『待って...待って!“そうちゃん”!』


...ピピピピッ!ピピピピッ!

私は一番この音が嫌いだ。
「夢か…はぁ、ねむ」
あと15分くらい寝れるだろう…
「沙奈!何してるの!早く起きなさい!」
「う〜ん…もうちょっと寝かせて〜」
「だめ!ホットケーキ作ってるから早く食べちゃいなさい!」
「はいはい…」

朝には弱い。
カーテンから差し込む光が眩しい。
制服に着替えてリビングに行くと私の大好きなホットケーキが机の上に置いてあった。
「ん〜いい匂い。いっただっきま〜す」
ふわふわしたホットケーキにバターをかけ一口。
「やば。うま」
お母さんは看護師をしていて病院で働いている。
私が小3の時に親は離婚。
さすがに離婚をするという事に抵抗はあったけど お母さんは私を引き取り女手一つでここまで育ててくれた。

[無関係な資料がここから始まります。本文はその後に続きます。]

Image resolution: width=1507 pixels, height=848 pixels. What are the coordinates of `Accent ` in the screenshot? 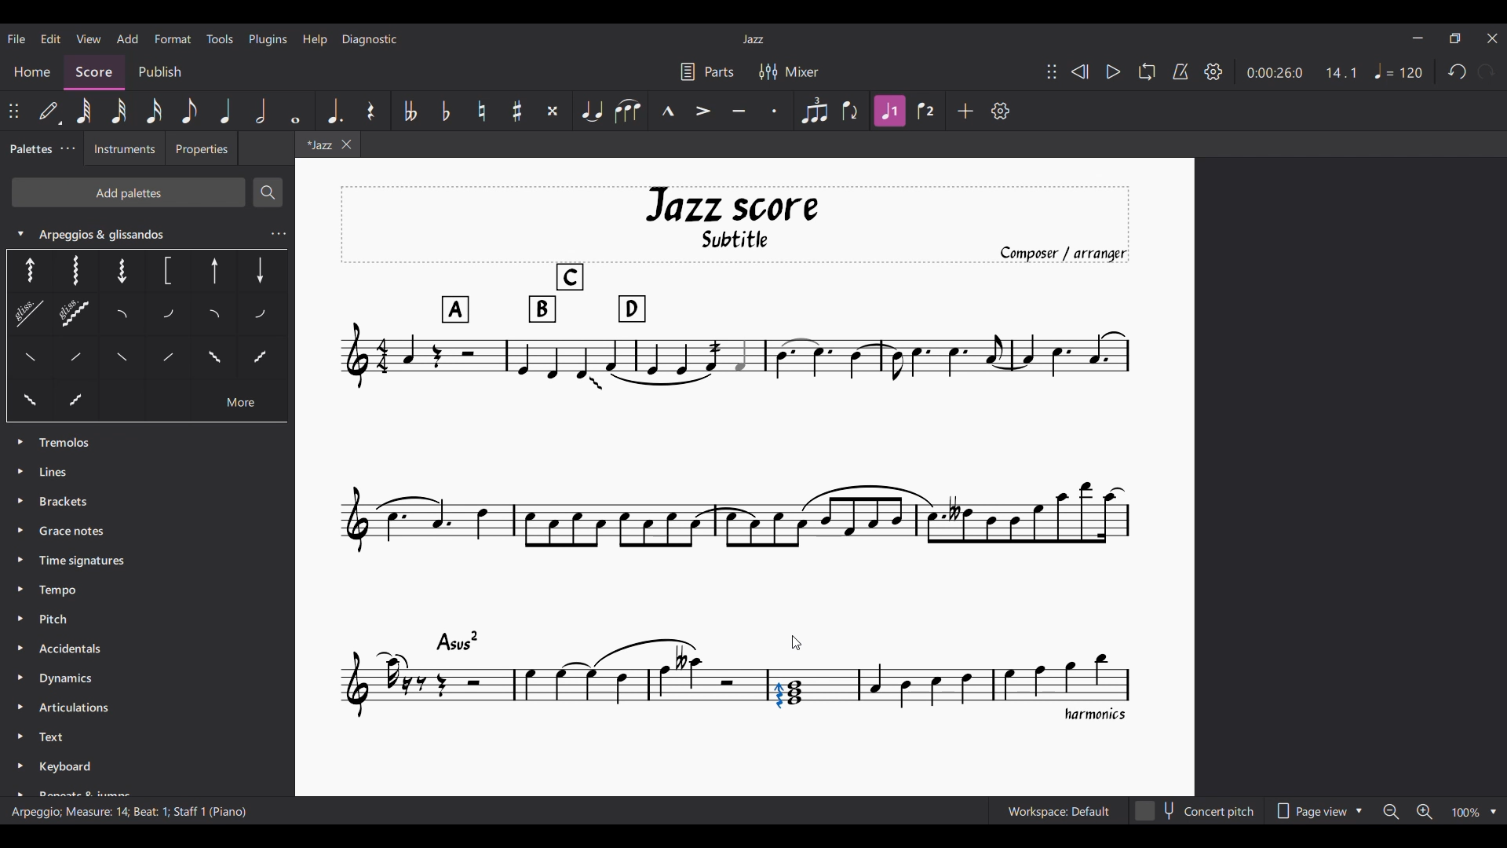 It's located at (703, 111).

ホットケーキを食べ終わり、歯磨きして化粧を軽くする。
化粧は絶対にかかせない。
「沙奈…私は化粧してないほうが好きよ」
お母さんがポロリと口に出した。
「私は化粧しなきゃ嫌なの!お母さん、ほら仕事仕事!」
私はお母さんの言葉に言い返し、もう言われないように早く仕事に行くよう促した。
「はいはい。じゃ 行ってきます」
「いってらっしゃい」

パタン…

お母さんが家を出た所で時間を見てみる。
するともう8時を過ぎていた。
「は!?やば!急がなくちゃ!」
私は急いで鞄をもち赤い自転車に乗って学校に向かった。
私は高校3年生の加藤沙奈(かとうさな)。
一番近い公立の高校に通っている。
道端に咲いている花がかわいらしい。

学校には大体10分ぐらいで着いた。
自転車置き場に自転車を置き、歩いていると、
「沙奈、おはよ〜」
後ろから声をかけられすかさず振り返る。
「お、いくちゃん。おはよ、一緒行こ」
「うん、行こ行こ〜」
彼女は志水育子(しみずいくこ)
目が大きくて愛くるしい顔立ちが羨ましい。
高校2年生の時から同じクラスだけどそれほど仲よかった訳じゃない。
だけど3年になりまた同じクラスで急激に仲が良くなった友達だ。
「昨日ね〜熊本行ってきたんだけど、くまモンがいたの!」
「は?まじ?いいな〜」
「そそ!でねくまモンと一緒に写真撮った〜」
「お〜、こんな可愛いいくちゃんと写真撮れるなんてくまモン良かったじゃん」
ゲラゲラ笑いながら話し教室についた。